Впустив Шпатца в комнату, я почувствовала, как в душе у меня что-то сломалось. Я смотрела на него, скрестив руки на груди; его силуэт неясно вырисовывался в проеме двери и казался больше, чем он был на самом деле. Похоже, он робеет даже больше, чем я, если такое возможно предположить.

— Ну? — начала я, стараясь говорить спокойно. — Вы сказали, что у вас есть новости.

Он кивнул, повертел в руках шляпу:

— Вашего племянника Андре Паласа в списках военнопленных, подлежащих освобождению, нет. Почему — я не знаю. Эта информация секретная, и допуска к ней у меня нет. Существуют вещи, которых мне не позволено видеть, и никто не может объяснить почему.

— Господи боже мой!

Я слепо пошарила на туалетном столике, нашла брошенную там сумочку и стала рыться в поисках сигарет. Прикурила, посмотрела сквозь облако дыма на Шпатца. Он все еще не решался перешагнуть через порог.

— И все же, мне кажется, я могу вам помочь, — сказал он. — У меня есть друг детства, капитан Теодор Момм. Его произвели в ротмистры и назначили ответственным за мобилизацию французской текстильной промышленности, перевод ее на военные рельсы. Я бы мог попросить его…

Мне было так больно, что стало совсем наплевать, соблазнит он меня или убьет.

— Почему вы не говорите прямо, что имеете в виду? — повернулась я к нему. — Не я затеяла эту войну, я никогда не хотела ее. Ее затеяли вы и ваши люди, от вас весь этот хаос. А теперь в вашем вонючем лагере может погибнуть мой племянник, все это из-за вас.

Я понимала: нельзя так говорить, надо вести себя тише воды ниже травы. Поблагодарить его за потраченное на меня время и попросить уйти, но в ту минуту мне было не до осторожности. Тревога за судьбу Андре, тяжелая жизнь, больше похожая на жалкое существование, бесконечные унижения ради сохранения прежнего образа жизни — все это прорвалось на поверхность бурным потоком, которого я больше не могла сдерживать.

— Я ненавижу все это, — сказала я и шагнула к нему. — Это отвратительно! Эта свинья, ваш Геринг, вышвыривающий женщин из собственных номеров и скупающий драгоценности за гроши, Абец, своей грязной пропагандой уродующий наши памятники и монументы. Верьте нам, говорите вы. Мы, мол, ваши друзья.
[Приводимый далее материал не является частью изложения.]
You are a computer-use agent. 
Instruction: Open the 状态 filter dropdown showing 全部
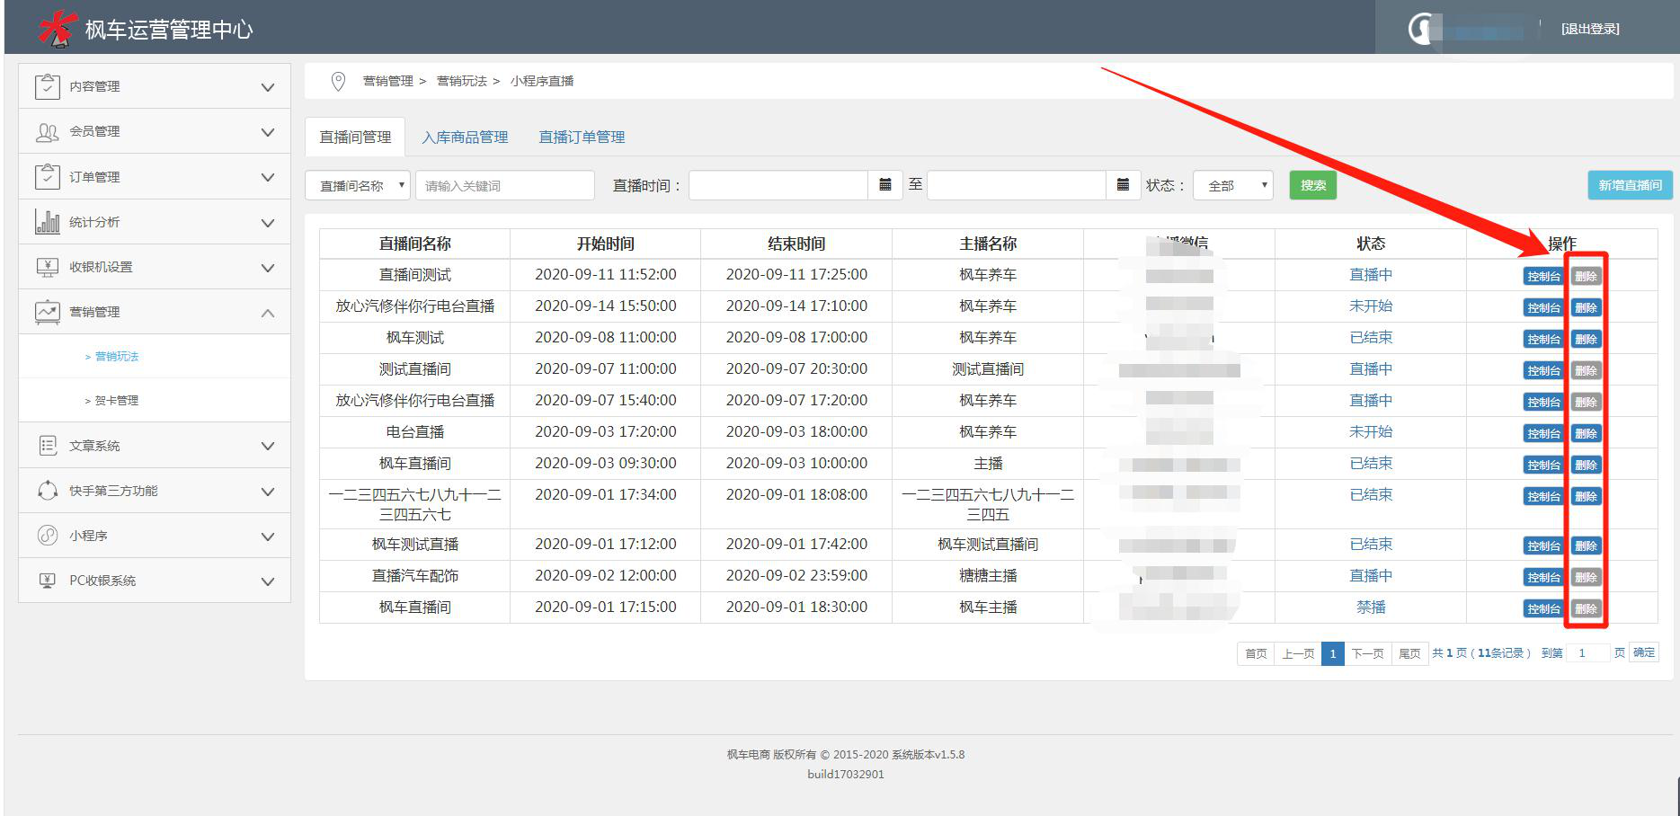(1232, 186)

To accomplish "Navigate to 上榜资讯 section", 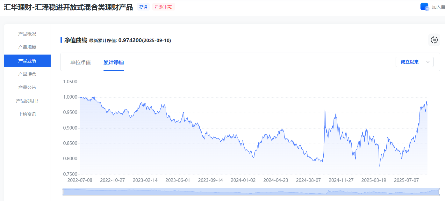I will point(27,114).
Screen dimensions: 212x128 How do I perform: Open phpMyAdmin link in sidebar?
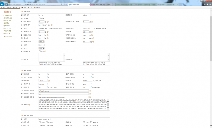(x=8, y=36)
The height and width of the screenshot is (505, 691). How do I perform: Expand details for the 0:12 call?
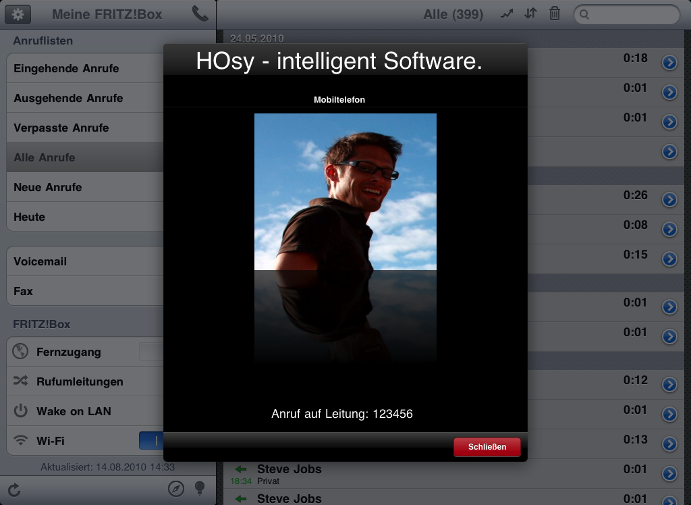(x=669, y=385)
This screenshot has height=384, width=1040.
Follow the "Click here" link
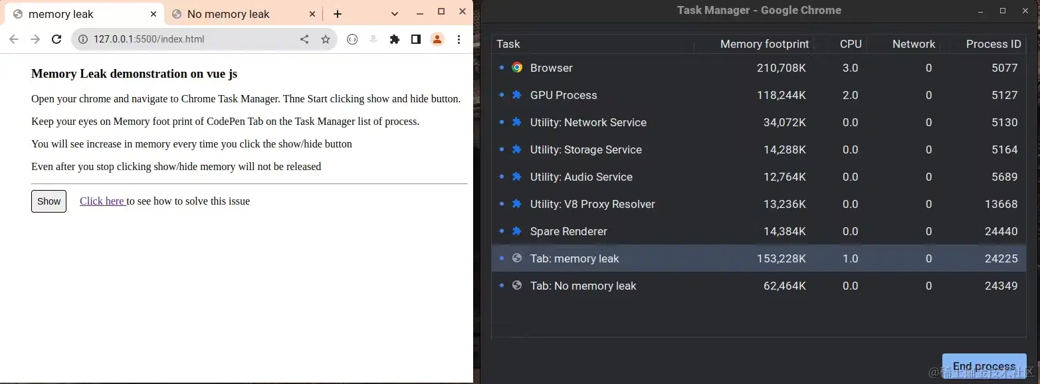coord(102,201)
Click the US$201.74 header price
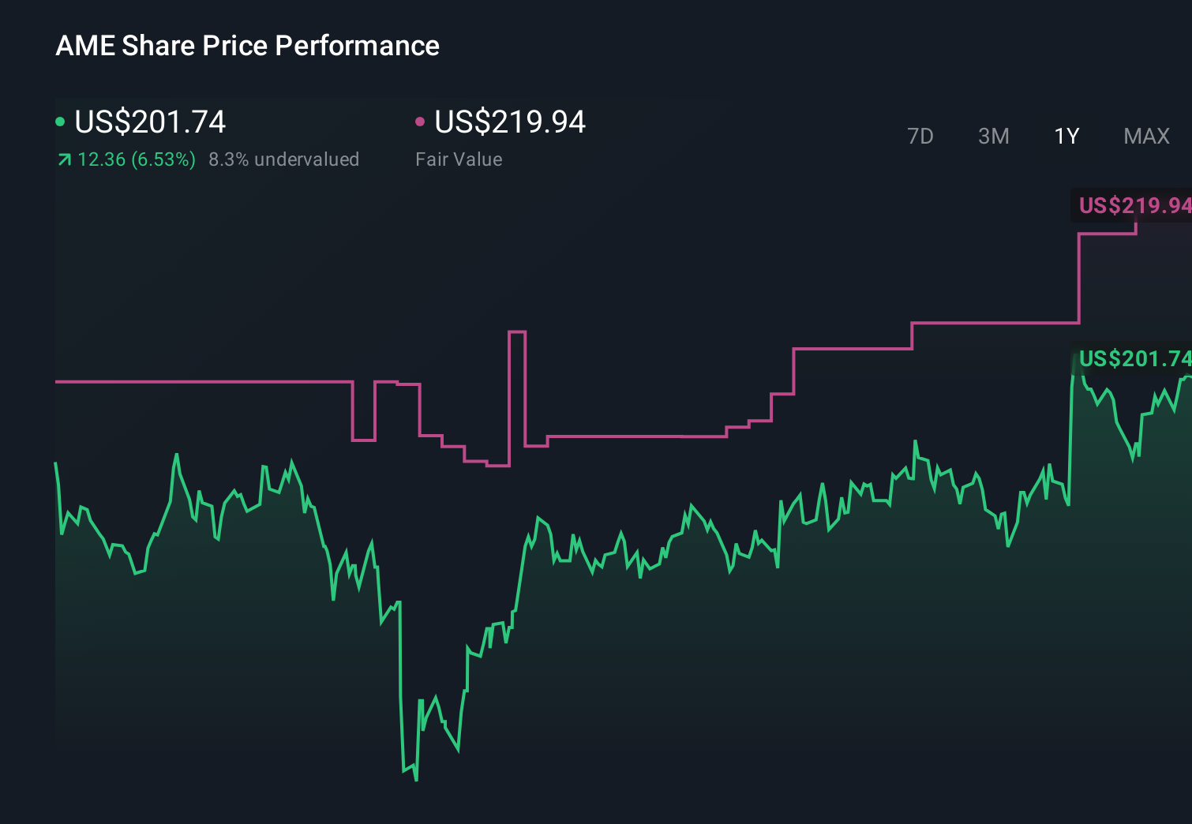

Что это за дружба такая, навязанная войной?! Вы вторглись в нашу страну, в наш город, вы заставляете нас кричать «Хайль Гитлер!» перед вашим отвратительным красным флагом. Это же полный абсурд! Вам нравится зрелище нашего унижения. О, как я ненавижу все это!

Я стояла так близко, что вполне могла влепить ему пощечину. Чуть было и не влепила, надеялась, что горящая сигарета, зажатая между пальцами, оставит приличный ожог на его симпатичной щеке, но всего четырьмя словами, сказанными тихим голосом, он обезоружил меня:

— Я разделяю ваши чувства.

— Ничего вы не разделяете! — презрительно фыркнула я. — С самого окончания прошлой войны вы, немцы, мечтали увидеть, как мы корчимся у вас под каблуком. Вы во всем слушаетесь вашего фюрера, несмотря на то что он у вас сумасшедший.

Наши взгляды встретились.

— Вы закончили?

Я замерла, стояла, не двигаясь и не произнося ни слова, пока сигарета не догорела и не обожгла мне палец, пришлось протянуть руку к пепельнице возле кровати и погасить ее. А погасив и тем самым испачкав пальцы пеплом, я поняла, что, возможно, сейчас я только что подписала ордер на собственный арест. Я оскорбила Гитлера. Если слухи, обсуждавшиеся у Сертов, хоть сколько-нибудь правдивы… Говорили, что люди исчезают бесследно и за меньшие проступки.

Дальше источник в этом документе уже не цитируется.